IMANA is a member of the Federation of Islamic Medical Associations (FIMA), which seeks "to foster the unity and welfare of Muslim medical professionals all over the world." A fellow FIMA member is the Islamic Medical Association’s United Kingdom branch. In 2006, Dr. Abdul Majid Katme, a psychiatrist who heads the UK branch, announced that it was “against Islam” for Muslim parents to have their children vaccinated; he explained that many vaccines contain “haram” or “parts” of animals that are not slaughtered ritualistically in a manner consistent with Muslim requirements. Dr. Katme also said that vaccines contain alcohol, which strictly observant Muslims are forbidden to consume; that inoculation is unnecessary for Muslim children because mothers adhering to Islamic Law nurse them until age two, giving the youngsters “natural immunity” in the process; and that “[i]f you breastfeed your child for two years -- as the Koran [advises] -- and you eat Koranic food like olives and black seed, and you do ablution [ritual washing] each time you pray, then you will have a strong defence system.”
Political writer Susan MacAllen addresses Dr. Katme’s assertions as follows:
"[T]he reluctance of a minority within the general population to inoculate can endanger everyone, and in fact can result in an epidemic. In India, Nigeria, Afghanistan and Pakistan in recent years, large outbreaks have been seen as a direct result of the refusal of local populations to be inoculated. In Nigeria in 2004, a mass protest against polio vaccination was led by Muslims who railed that the vaccines were part of a U.S. plot to render Muslims sterile.... [T]he protest continued for months, and several children came down with polio. Some months later, as a direct result of this single Nigerian state’s refusal to vaccinate, a polio resurgence was seen across 10 nations, all of whom were previously polio-free!"

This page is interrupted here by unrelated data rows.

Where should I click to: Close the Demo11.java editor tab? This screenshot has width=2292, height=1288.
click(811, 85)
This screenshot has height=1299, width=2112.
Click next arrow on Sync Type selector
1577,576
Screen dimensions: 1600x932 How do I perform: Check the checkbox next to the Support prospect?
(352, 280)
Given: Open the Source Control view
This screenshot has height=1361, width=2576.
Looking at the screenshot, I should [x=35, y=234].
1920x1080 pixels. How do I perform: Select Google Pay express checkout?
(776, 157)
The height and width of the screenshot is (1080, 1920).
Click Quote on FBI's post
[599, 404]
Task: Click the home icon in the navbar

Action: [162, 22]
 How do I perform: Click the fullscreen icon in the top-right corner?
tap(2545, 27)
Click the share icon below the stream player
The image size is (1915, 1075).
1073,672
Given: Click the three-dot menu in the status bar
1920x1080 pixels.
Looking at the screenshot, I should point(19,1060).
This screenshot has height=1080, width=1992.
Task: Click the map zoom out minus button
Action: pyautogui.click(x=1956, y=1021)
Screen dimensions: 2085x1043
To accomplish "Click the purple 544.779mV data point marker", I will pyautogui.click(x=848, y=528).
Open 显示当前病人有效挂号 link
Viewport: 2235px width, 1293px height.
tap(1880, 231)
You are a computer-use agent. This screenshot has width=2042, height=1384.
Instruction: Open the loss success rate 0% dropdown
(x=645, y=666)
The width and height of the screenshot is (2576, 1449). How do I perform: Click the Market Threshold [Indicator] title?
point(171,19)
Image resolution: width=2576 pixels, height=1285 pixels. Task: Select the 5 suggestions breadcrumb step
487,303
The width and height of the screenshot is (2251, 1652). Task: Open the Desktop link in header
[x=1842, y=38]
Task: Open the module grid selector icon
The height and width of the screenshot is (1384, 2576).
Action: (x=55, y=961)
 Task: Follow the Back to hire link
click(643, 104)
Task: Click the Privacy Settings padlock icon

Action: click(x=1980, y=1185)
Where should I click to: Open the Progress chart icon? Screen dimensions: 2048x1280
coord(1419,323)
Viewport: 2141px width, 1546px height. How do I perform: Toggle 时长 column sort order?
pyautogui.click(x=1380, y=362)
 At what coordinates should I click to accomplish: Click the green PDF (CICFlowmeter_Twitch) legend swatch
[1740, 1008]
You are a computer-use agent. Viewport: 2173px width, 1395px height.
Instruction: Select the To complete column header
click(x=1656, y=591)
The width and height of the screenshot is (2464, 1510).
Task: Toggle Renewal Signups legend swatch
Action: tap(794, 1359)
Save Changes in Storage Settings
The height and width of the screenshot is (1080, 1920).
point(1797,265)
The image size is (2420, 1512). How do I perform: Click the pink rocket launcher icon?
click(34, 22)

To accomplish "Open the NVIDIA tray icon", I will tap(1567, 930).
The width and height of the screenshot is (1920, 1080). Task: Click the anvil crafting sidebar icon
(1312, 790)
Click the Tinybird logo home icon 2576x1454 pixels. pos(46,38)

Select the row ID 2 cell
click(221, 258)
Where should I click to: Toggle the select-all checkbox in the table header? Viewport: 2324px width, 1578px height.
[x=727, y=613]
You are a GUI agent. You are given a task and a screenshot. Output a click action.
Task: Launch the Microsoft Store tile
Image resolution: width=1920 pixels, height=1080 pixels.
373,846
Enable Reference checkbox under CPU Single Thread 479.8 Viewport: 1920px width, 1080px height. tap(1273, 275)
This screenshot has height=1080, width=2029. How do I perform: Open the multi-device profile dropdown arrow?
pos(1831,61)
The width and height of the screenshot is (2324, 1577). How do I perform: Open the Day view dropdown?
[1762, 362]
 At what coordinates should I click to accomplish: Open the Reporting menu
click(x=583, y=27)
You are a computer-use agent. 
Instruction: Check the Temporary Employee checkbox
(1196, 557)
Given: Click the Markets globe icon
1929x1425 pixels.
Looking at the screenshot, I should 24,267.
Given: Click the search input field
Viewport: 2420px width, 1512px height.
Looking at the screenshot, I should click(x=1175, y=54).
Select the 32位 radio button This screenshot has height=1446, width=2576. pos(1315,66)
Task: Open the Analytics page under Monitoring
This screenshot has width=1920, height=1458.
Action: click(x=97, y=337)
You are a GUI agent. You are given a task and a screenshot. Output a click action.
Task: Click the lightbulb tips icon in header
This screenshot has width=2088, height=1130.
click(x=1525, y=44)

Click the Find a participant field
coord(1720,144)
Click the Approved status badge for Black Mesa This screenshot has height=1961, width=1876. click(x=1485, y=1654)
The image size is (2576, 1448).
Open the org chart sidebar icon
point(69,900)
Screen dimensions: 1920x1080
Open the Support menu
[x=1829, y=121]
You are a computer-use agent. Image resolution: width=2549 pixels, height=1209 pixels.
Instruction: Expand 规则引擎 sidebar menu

In February 2008 it was reported that Muslim medical students in Britain were refusing, on religious grounds, to obey commonly accepted hygiene rules aimed at preventing the spread of disease. Sheffield University, for instance, reported a case of a Muslim medic who refused to “scrub” because she did not wish to violate the religious injunction against exposing her forearms. Similarly, documents from Birmingham University indicated that some Muslim students would sooner drop out of the medical program than expose their forearms. “No practising Muslim woman -- doctor, medical student, nurse or patient -- should be forced to bare her arms below the elbow,” said IMANA. The aforementioned Dr. Katme stated: “Exposed arms can pick up germs and there is a lot of evidence to suggest skin is safer to the patient if covered. One idea might be to produce long, sterile, disposable gloves which go up to the elbows.”
IMANA was named in a May 1991 Muslim Brotherhood document -- titled "An Explanatory Memorandum on the General Strategic Goal for the Group in North America" -- as one of the Brotherhood’s 29 likeminded "organizations of our friends" that shared the common goal of destroying America and turning it into a Muslim nation. These "friends" were identified by the Brotherhood as groups that could help teach Muslims "that their work in America is a kind of grand Jihad in eliminating and destroying the Western civilization from within and 'sabotaging' its miserable house by their hands ... so that ... God's religion [Islam] is made victorious over all other religions."